For each line of the data below that holds "agent", copy the line.

Collected data

=-=-=

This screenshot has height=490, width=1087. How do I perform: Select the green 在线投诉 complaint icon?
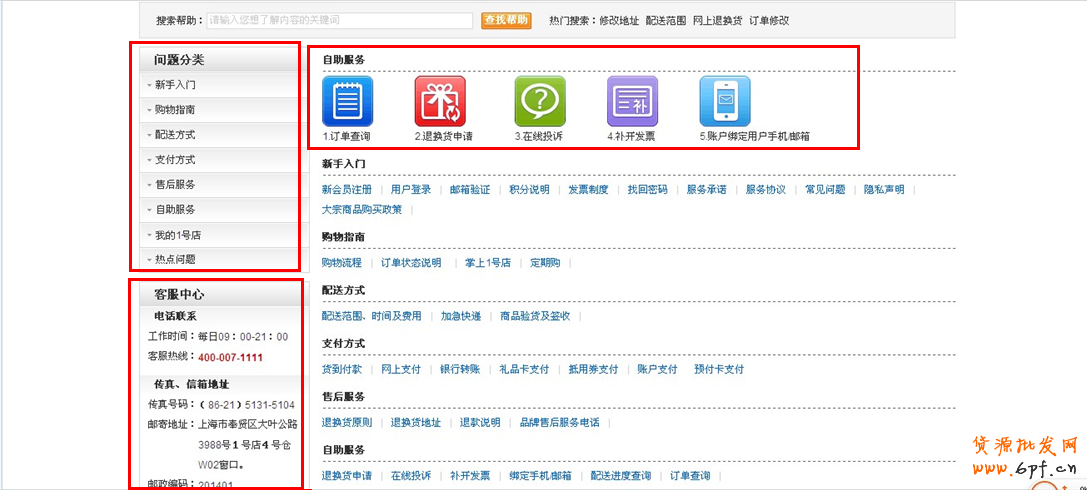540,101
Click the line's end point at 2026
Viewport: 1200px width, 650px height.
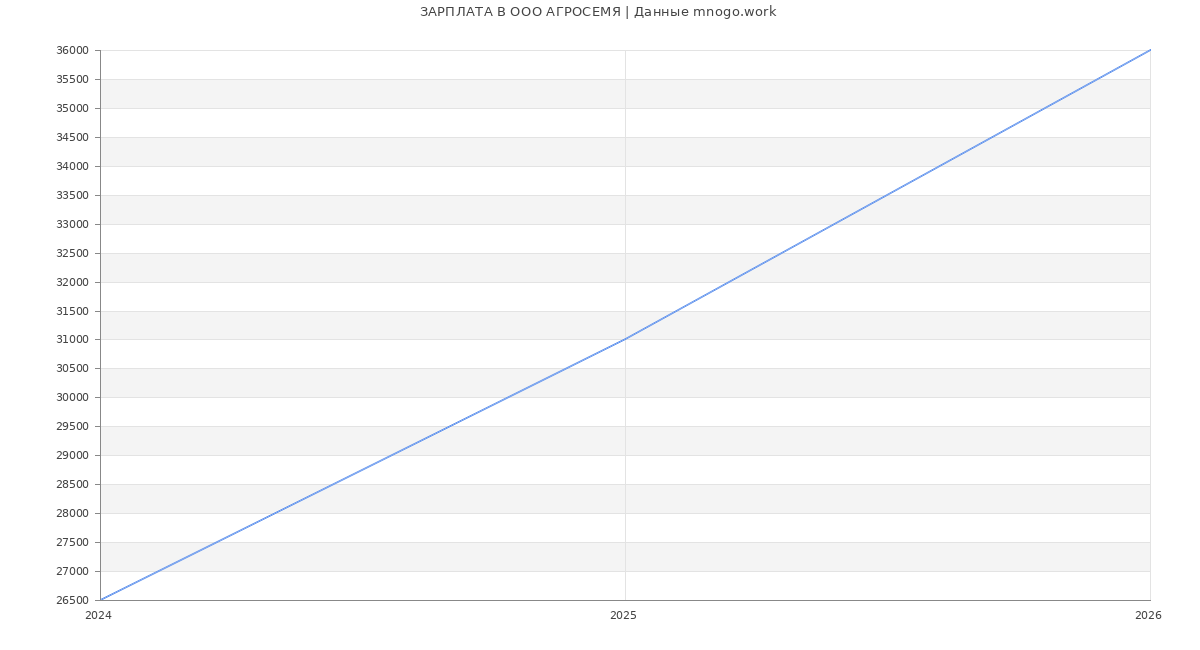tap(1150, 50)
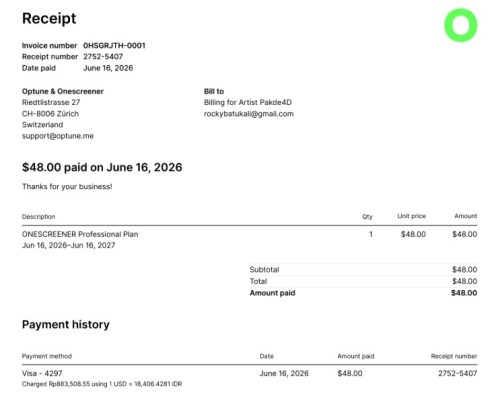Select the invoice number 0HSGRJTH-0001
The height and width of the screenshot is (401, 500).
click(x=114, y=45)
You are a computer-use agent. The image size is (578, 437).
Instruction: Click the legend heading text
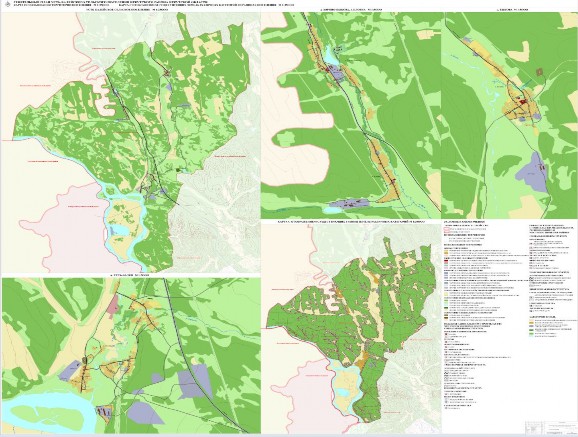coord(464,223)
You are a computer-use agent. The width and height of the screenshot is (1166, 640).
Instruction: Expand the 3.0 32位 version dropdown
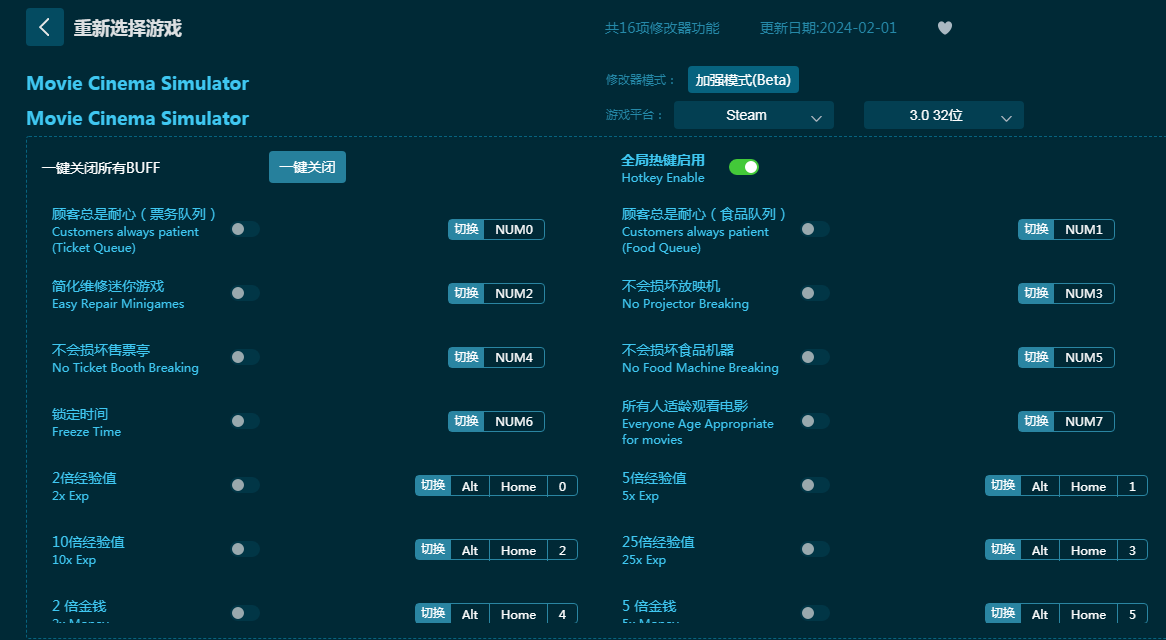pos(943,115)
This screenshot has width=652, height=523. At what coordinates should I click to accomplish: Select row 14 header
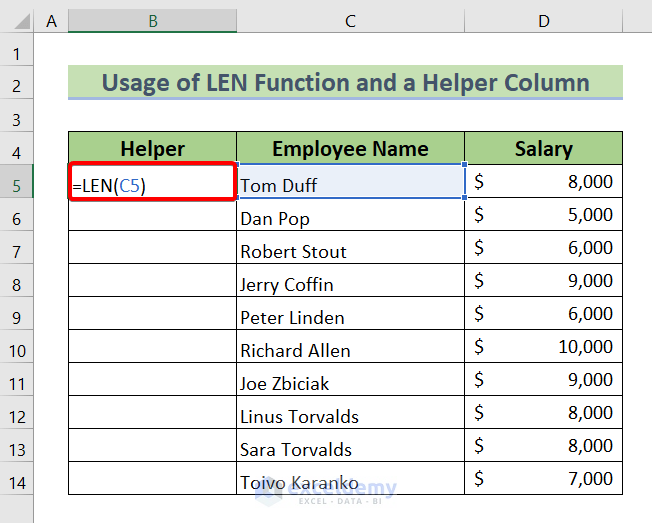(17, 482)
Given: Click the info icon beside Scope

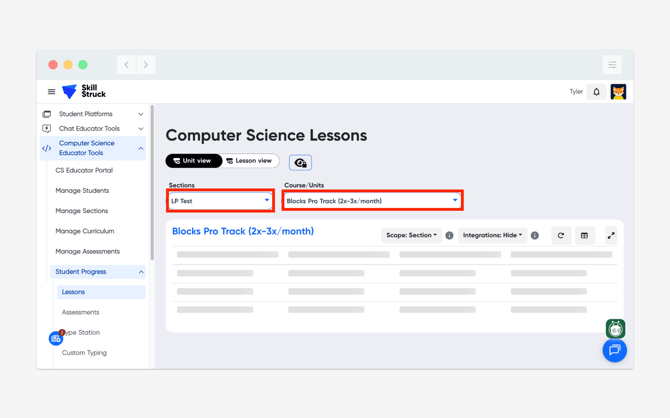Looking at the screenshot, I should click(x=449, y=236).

=-=-=

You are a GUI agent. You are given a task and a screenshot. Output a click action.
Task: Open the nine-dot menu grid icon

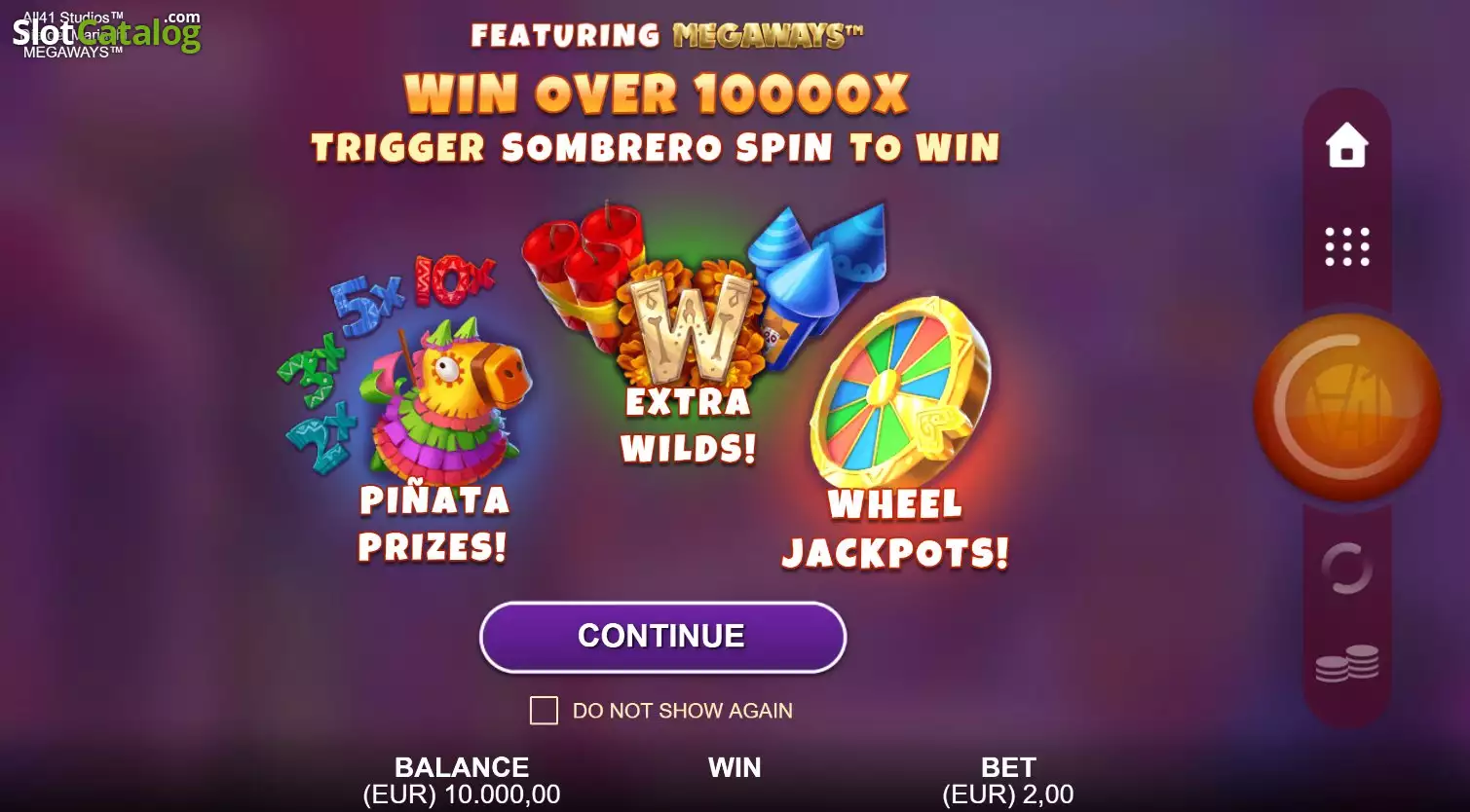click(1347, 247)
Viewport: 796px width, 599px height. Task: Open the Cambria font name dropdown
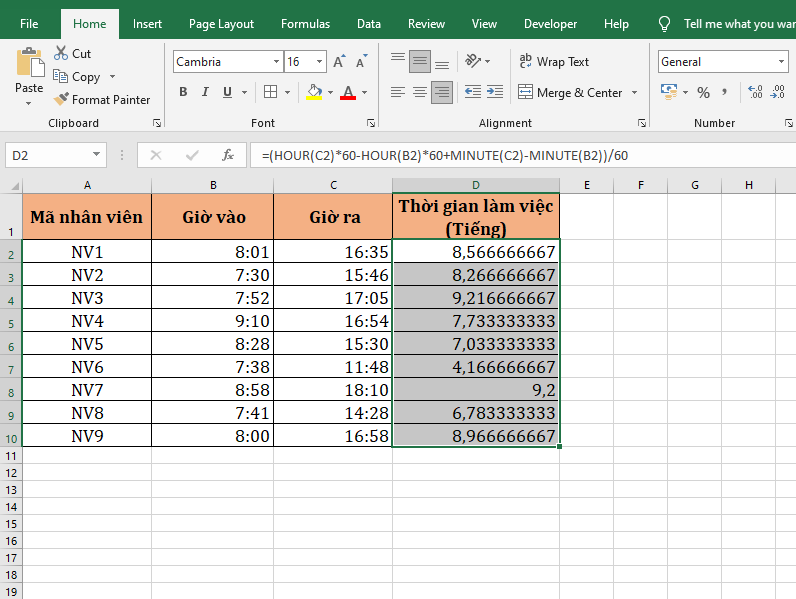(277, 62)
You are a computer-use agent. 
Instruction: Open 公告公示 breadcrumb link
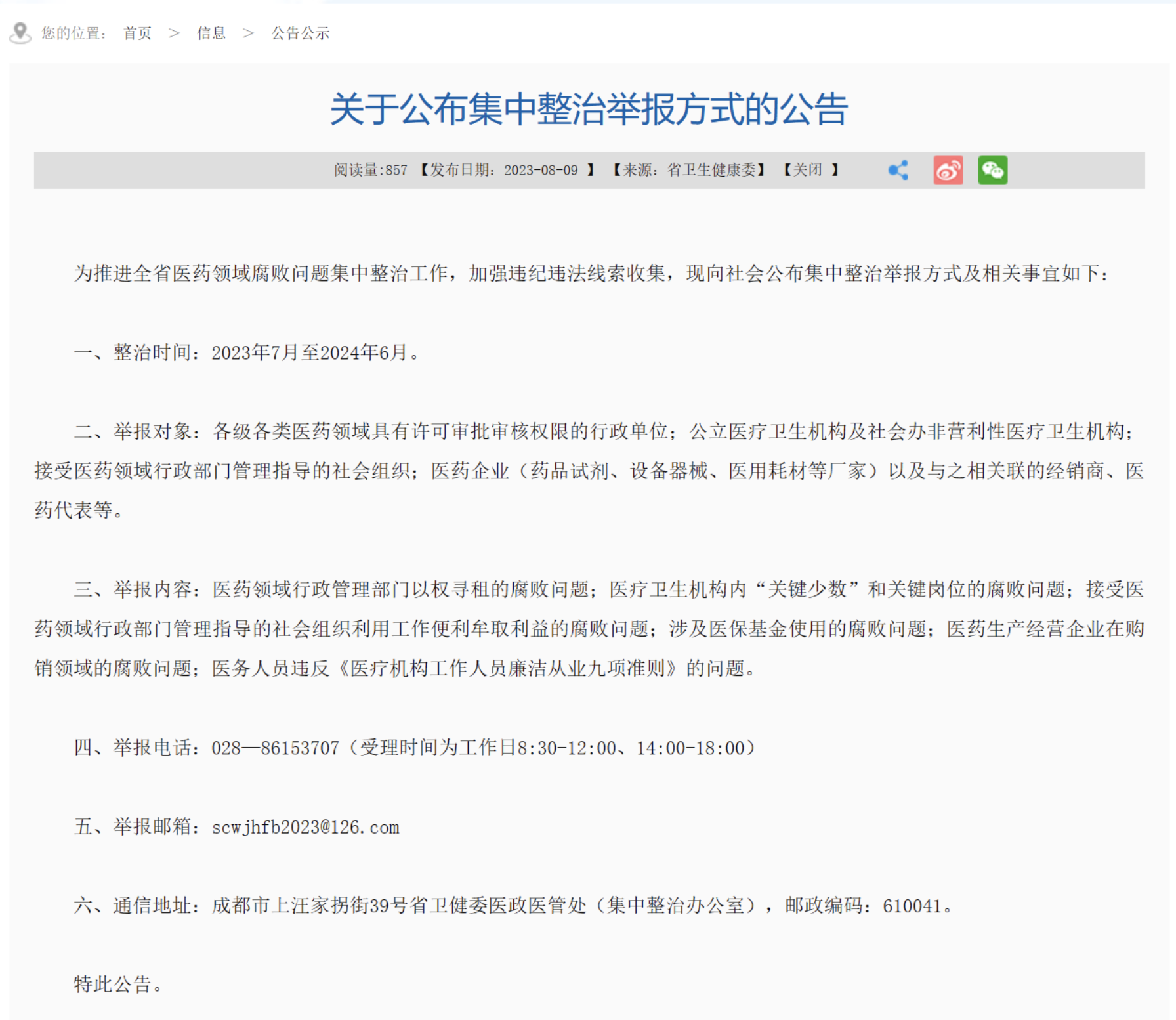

=-=-=

#### [Response to the task]
You are a computer-use agent. The image size is (578, 437).
You are a computer-use agent. The width and height of the screenshot is (1166, 640).
You are a GUI agent. You are given a task and a screenshot. Output a click action.
You are a computer-use agent. 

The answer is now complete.